On Sunday, I was back at 9 o’clock Mass. I had received a call on Friday afternoon asking me to read at that Mass. The Knights of Columbus (of which I am a sometime member) were receiving an international award, and the Knight officers wanted as much of a showing as they could muster.

The rest of the day consisted of errands, laundry and a little yard work. Our pool temperature has dropped into the low 80s, much lower than Mrs. P likes for her soaking. We put our solar blanket back on in the hopes of pulling a few more degrees of heat into the water and maybe getting one or two weeks of pool time out of the season. Much will depend on the weather. It has been cloudy and rainy for much of September. If we get some good sun this week, I might be able to get the pool back up to around 90. Mrs. P would be most happy.

I’m back

It has been a busy three weeks and I sort-of dropped out of the blogosphere for a while. I’m back after the break and, hopefully, have some new wind.

We had a house full of family company over the Labor Day weekend.
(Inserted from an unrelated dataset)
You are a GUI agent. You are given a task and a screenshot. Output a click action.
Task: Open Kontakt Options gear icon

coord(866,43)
Then we capped it off with a 60thbirthday party for Mrs. Poolman with roughly 60 guests.

Mrs. Poolman opening some gifts

Actually, we called it a second 40th birthday party since Mrs. P decided when she turned 50 that she would start counting backwards. She is looking forward to her experiencing her 30s once again. We had small children the first time around. In any case, a good time was had by all and, most importantly, Mrs. P was happy with the celebration.

Last weekend, the whole family, less Girlfriend, traveled to Delaware for a family (nephew’s) wedding. The wedding was in Lewes, Delaware, an historic town on the shore of Delaware Bay – most well known as the southern terminus of the Cape May – Lewes Ferry.
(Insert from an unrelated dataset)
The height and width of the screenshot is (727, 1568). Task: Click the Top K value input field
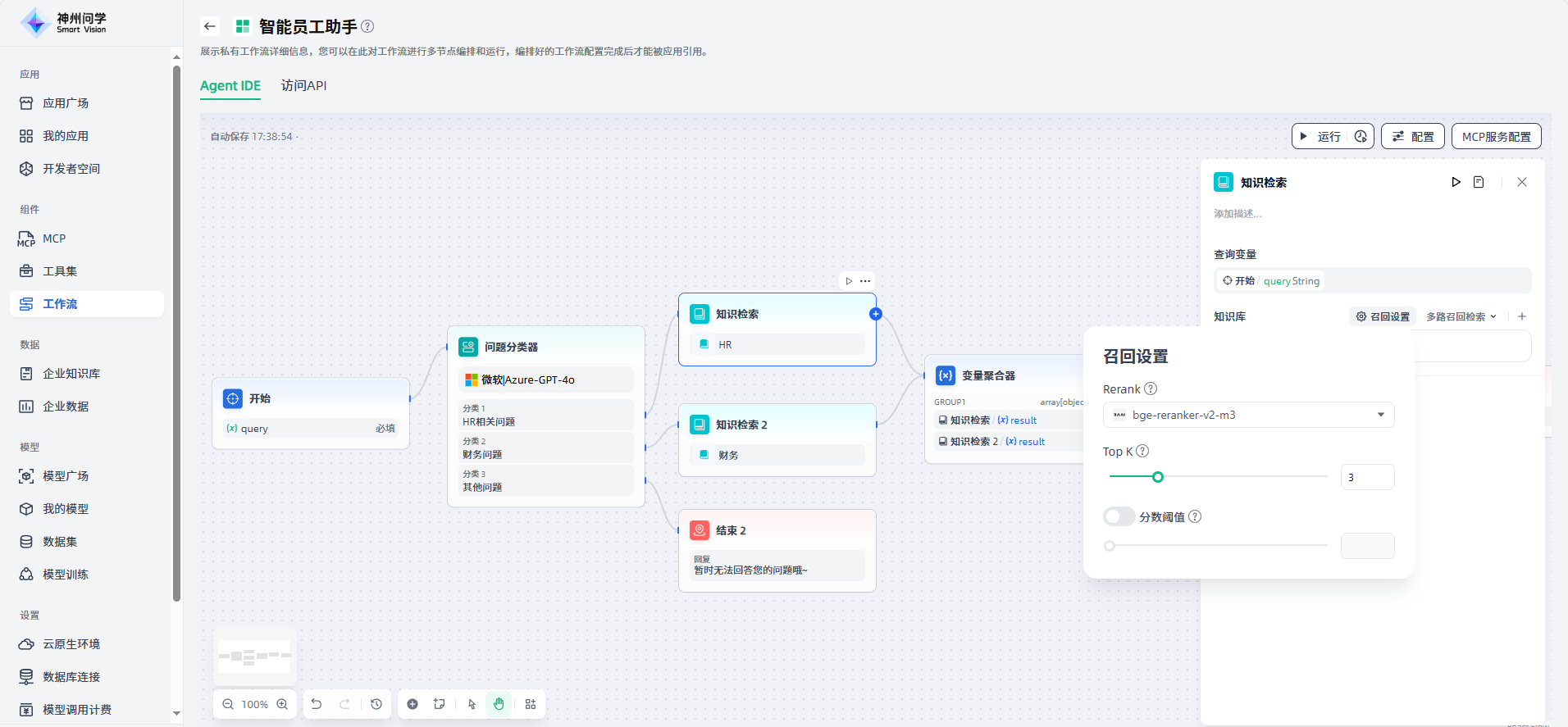[1367, 477]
The waterfront on the canal in Lewes

We rented a five bedroom house about a block from the beach and shared it with two of my sisters and their families.

"Whaler Cottage" in Lewes

It was great to get most of the family together. However, our children are all now of the age when it is nearly impossible to get everyone in one place at the same time. School schedules and jobs always seem to get in the way. We enjoyed those who did make it to Lewes. Actually, with the number of nieces and nephews on my side of the family, I suspect weddings will be the reason for quite a few family gatherings over the next decade.

The drive to Lewes was a bit longer (Mrs. P would say “a lot longer.”) than we originally anticipated. It was roughly 12 hours door-to-door. The surprising part is that when traveling north, you would think “We’re almost there!” when you got off of I-95 near Norfolk. Heck no! You’re actually just past the half-way point. Mrs. P held off getting antsy until we were well into Maryland on the Delmarva Peninsula. At that point I could honestly say, “We’re almost there!”

We ran into a major traffic jam in the booming metropolis of Millsboro, Delaware. There must be a local ordinance that at 5:20 on every weekday afternoon, everyone must get in their car and drive around town. How a town with less than 4,000 residents and, maybe, three traffic lights could experience that kind of gridlock is beyond me.

Overall, we had a very enjoyable time. The family of the bride did a great job. The best part was being able to get together with all of our widely-spread family and reconnect with each other.

The bride’s uncle hosted brunch on Sunday morning. He has an old and large house in Lewes’s historic section with a lighthouse attached to the back. The bought it and had it transported from somewhere else in Delaware. Now that is different.

CCD classes started up again earlier this month. I’m teaching 5th grade for the seventh year. Our first session was a Mass, followed by a quick “meet the parents” session. Last week’s class was mostly organizational. So last night we had our first real lesson. My friend, Sherry, is helping me again this year. We have a large class – 22 students at full attendance. We are in a classroom with only 15 desks, so we are using every stool, chair, table, etc. that is available.

At first glance, this class looks to be significantly easier to work with than last year’s group.  Actually, one of the more rambunctious kids in the class is Sherry’s son, which totally mortifies Sherry. It will work out.